Give back the lines of the entries below exactly as written, from the first line to the line holding "Comics (432, 406)", both included, with the pictures omitted.

>>>

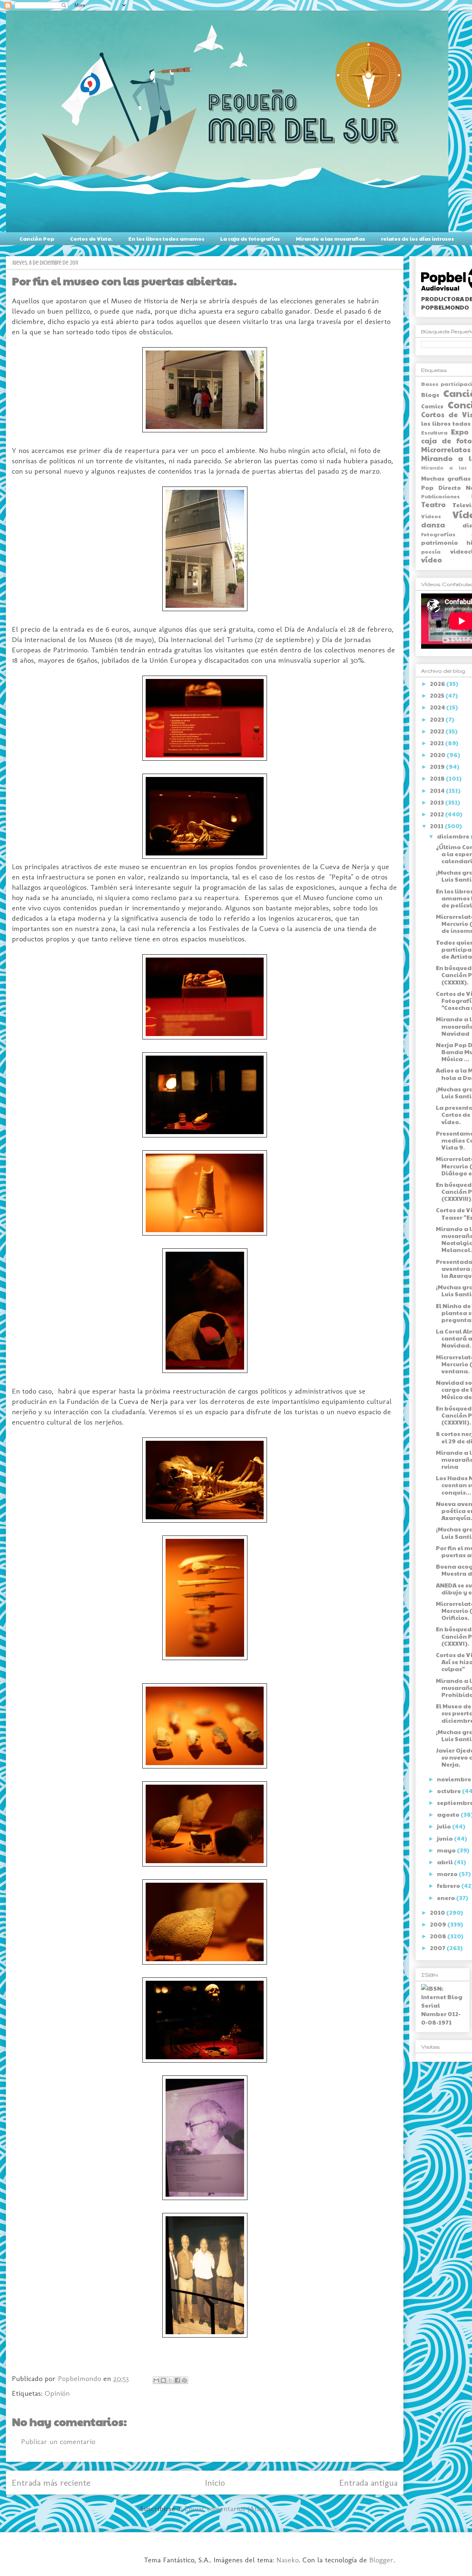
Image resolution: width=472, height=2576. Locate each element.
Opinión (57, 2393)
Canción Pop (37, 238)
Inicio (215, 2482)
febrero (449, 1885)
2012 (437, 814)
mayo (447, 1850)
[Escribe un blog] (163, 2380)
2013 (437, 802)
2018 (438, 778)
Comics (432, 406)
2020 (438, 754)
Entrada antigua (368, 2482)
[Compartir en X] (170, 2380)
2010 (438, 1912)
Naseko (287, 2559)
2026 (438, 683)
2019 (438, 766)
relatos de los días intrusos (417, 238)
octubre (449, 1791)
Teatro (433, 504)
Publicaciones (440, 496)
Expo (460, 431)
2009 (438, 1924)
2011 (437, 826)
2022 (437, 731)
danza (433, 524)
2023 (437, 719)
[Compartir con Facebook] (177, 2380)
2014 (438, 790)
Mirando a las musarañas (330, 238)
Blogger (381, 2559)
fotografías (438, 534)
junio (445, 1838)
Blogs (430, 394)
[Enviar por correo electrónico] (156, 2380)
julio (444, 1826)
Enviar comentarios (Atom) (226, 2508)
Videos (431, 516)
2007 (438, 1948)
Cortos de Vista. (91, 238)
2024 (438, 707)
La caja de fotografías (250, 238)
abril (445, 1862)
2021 (437, 743)
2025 (437, 695)
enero (446, 1897)
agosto (449, 1814)
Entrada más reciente (51, 2482)
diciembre (454, 836)
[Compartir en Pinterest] (184, 2380)
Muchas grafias (446, 478)
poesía (431, 551)
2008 (438, 1936)
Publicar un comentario (58, 2441)
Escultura (434, 432)
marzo (448, 1873)
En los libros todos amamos (166, 238)
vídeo (431, 559)
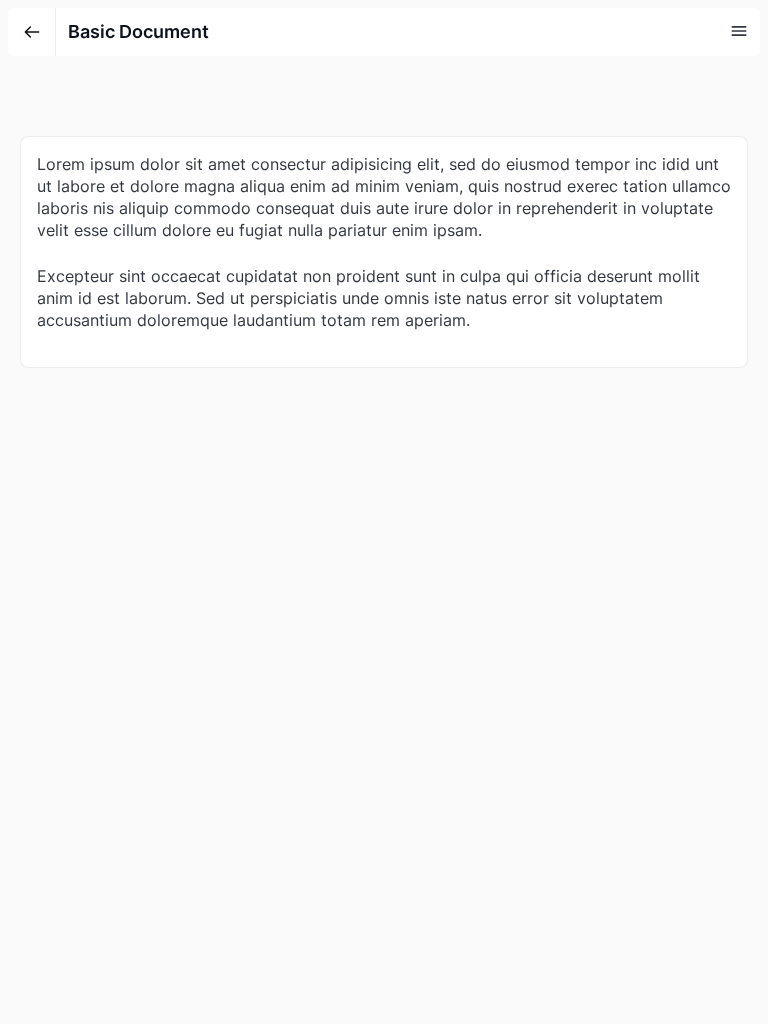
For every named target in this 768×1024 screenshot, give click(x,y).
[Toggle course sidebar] (739, 31)
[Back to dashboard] (32, 32)
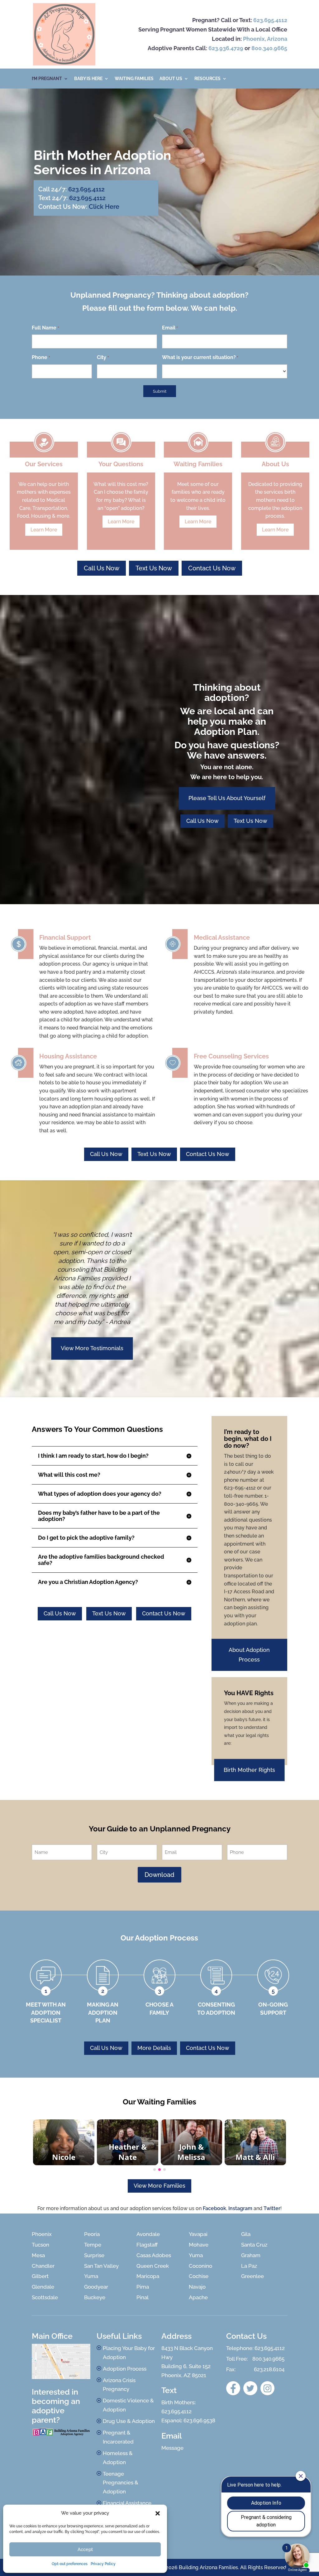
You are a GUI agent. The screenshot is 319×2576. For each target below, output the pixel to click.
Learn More (44, 530)
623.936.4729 (225, 48)
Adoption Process (124, 2369)
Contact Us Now (212, 568)
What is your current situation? (200, 357)
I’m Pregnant (47, 78)
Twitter (272, 2208)
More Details (154, 2048)
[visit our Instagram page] (267, 2388)
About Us (171, 78)
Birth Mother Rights (249, 1770)
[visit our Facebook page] (233, 2388)
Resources (207, 78)
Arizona (277, 39)
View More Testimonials (92, 1348)
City (102, 357)
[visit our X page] (250, 2388)
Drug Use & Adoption (129, 2421)
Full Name (45, 328)
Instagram (240, 2208)
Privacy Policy (103, 2564)
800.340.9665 (269, 48)
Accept (85, 2549)
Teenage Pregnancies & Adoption (120, 2483)
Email (170, 328)
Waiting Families (134, 78)
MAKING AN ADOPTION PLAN (102, 2012)
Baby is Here (88, 78)
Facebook (214, 2208)
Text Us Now (154, 568)
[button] (158, 2513)
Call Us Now (101, 568)
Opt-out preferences (70, 2564)
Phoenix (254, 39)
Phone (41, 357)
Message (172, 2448)
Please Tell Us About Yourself (226, 798)
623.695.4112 (270, 20)
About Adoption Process (249, 1655)
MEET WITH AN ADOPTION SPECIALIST (46, 2012)
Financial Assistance (127, 2503)
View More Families (159, 2185)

<<<

- EXERCISE SOLUTION -
Image resolution: width=472, height=2576. Locate each element.
Opinión (57, 2393)
Canción Pop (37, 238)
Inicio (215, 2482)
febrero (449, 1885)
2012 (437, 814)
mayo (447, 1850)
[Escribe un blog] (163, 2380)
2013 (437, 802)
2018 (438, 778)
Comics (432, 406)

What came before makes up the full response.